In this action of assumpsit founded upon written contracts, defendant appeals from judgment entered for plaintiff upon the pleadings.

Prior to entering into these contracts, defendant had leased from the Commonwealth certain lands for production of oil and gas. In compliance with a requirement of the lease, defendant had filed bond for performance and also had deposited with the bonding company as collateral the sum of $25,000.

Defendant had commenced drilling operations when it entered into the contracts with plaintiff. They recited that defendant was the “owner” of the oil and gas, and provided, inter alia, that for a consideration plaintiff purchased from defendant “an undivided one-eighth (1/8) interest in the net proceeds from the sale of any oil or gas”; and that the “net proceeds shall consist of the sums received from sales of oil or gas . . ., less . . . royalties . . . and the cost of managing, operating and marketing the same.” They also provided that defendant would “undertake to drill this well at its own cost and expense.”

The wells having produced, defendant proceeded to make payments, but deducted from gross receipts the sum which it had deposited as collateral to the performance bond. The share thus withheld from plaintiff was $3,125, for which this suit was brought.

With some exceptions, we must construe the written contract to give it the meaning that would be attached to it by a reasonably intelligent person acquainted with all operative usages, and knowing all the circumstances prior to and contemporaneous with the making of the contract: Markides v. Soffer, 172 Pa.

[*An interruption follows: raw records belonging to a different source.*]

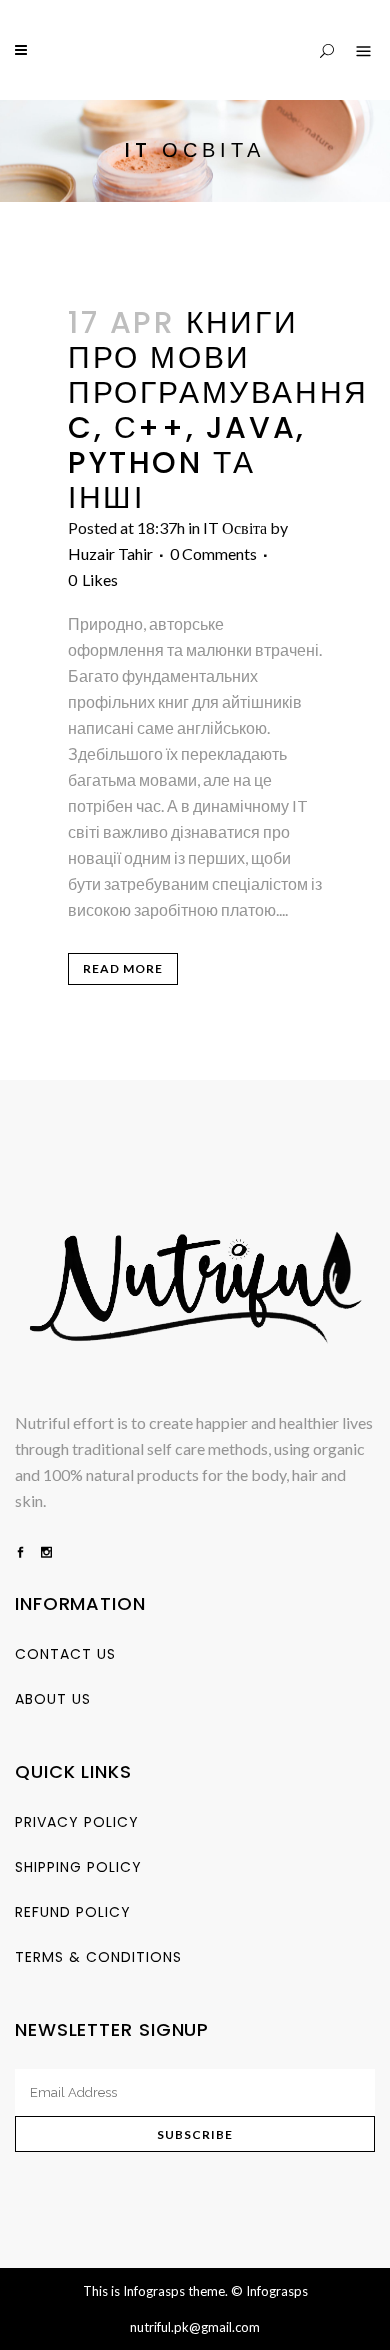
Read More (123, 968)
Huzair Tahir (110, 553)
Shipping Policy (78, 1867)
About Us (53, 1699)
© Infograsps (269, 2291)
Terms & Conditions (98, 1957)
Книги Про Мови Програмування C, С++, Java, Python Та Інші (218, 410)
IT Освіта (235, 527)
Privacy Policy (77, 1822)
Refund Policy (73, 1912)
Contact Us (65, 1654)
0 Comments (213, 553)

Superior Ct. 215, 218, 93 A. 2d 99; Restatement, Contracts, §230. Where the words bear more than one reasonable meaning they shall be interpreted most strongly against the one from whom they proceed, unless their use by him is prescribed by law: Markides v. Soffer, supra; see also Kormuth v. United States Steel Company, 379 Pa. 365, 369, 108 A. 2d 907; certiorari denied, 349 U. S. 911.

It is to be noted that the deposit was made as a part of the lease before the contracts in question were entered into by these parties; and the deductions provided in the contracts applied to the “sums received from sales . . . less . . . cost of . . . operating the same . . These deductions specifically were not to include costs of drilling; nor were any costs or outlays required by the leasehold referred to in any way. In fact, it was declared that defendant then owned the oil and gas.

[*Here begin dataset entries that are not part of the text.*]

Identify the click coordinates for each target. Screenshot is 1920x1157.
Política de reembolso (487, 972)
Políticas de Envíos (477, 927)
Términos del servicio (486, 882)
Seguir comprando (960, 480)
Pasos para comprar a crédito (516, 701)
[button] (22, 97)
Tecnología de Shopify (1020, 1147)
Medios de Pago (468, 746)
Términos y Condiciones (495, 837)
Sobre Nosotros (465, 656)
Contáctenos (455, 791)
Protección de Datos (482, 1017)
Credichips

Normally, net earnings are the product of the business, deducting expenses only: Commonwealth v. Phila. & Erie R. R., 164 Pa. 252, 260, 30 A. 145. The “cost of operation” here could mean only those charges or items of expense inseparably connected with the productive end of the business. With the defendant asserting unequivocally that it “owned” the oil and gas, no reasonably intelligent person could be deemed to understand that this deposit required in the obtaining of the lease was a part of the expense in operating the wells or selling the gas or oil. He could consider it to include only items of a productive nature attached to the operation of a well in being and in production.

This item was not an “expenditure” or “cost,” but solely an overhead charge, — a nonproductive or indirect charge, — which was part of its capital outlay, and for which it alone was responsible.

Furthermore, it was not an expenditure or charge or cost, in the real sense. Defendant did not uneonditionally part with it, but deposited it solely as security for performance. With completion of and compliance with the terms of its lease with the Commonwealth, defendant will obtain the money for its own use and disposition. It cannot charge the deposit to operating cost, any more than it could charge payments of interest on loans secured to obtain the lease or to purchase labor and materials for the drilling of the well. None of these items entered into the cost of operation. Cf. Lytle, Campbell & Co. v. Somers, Fitter & Todd Co., 276 Pa. 409, 413, 414, 415, 120 A. 409.

Judgment affirmed. 
      
       Italics throughout are ours.
     
      
       There was no effective averment in the pleadings as to who prepared the instrument.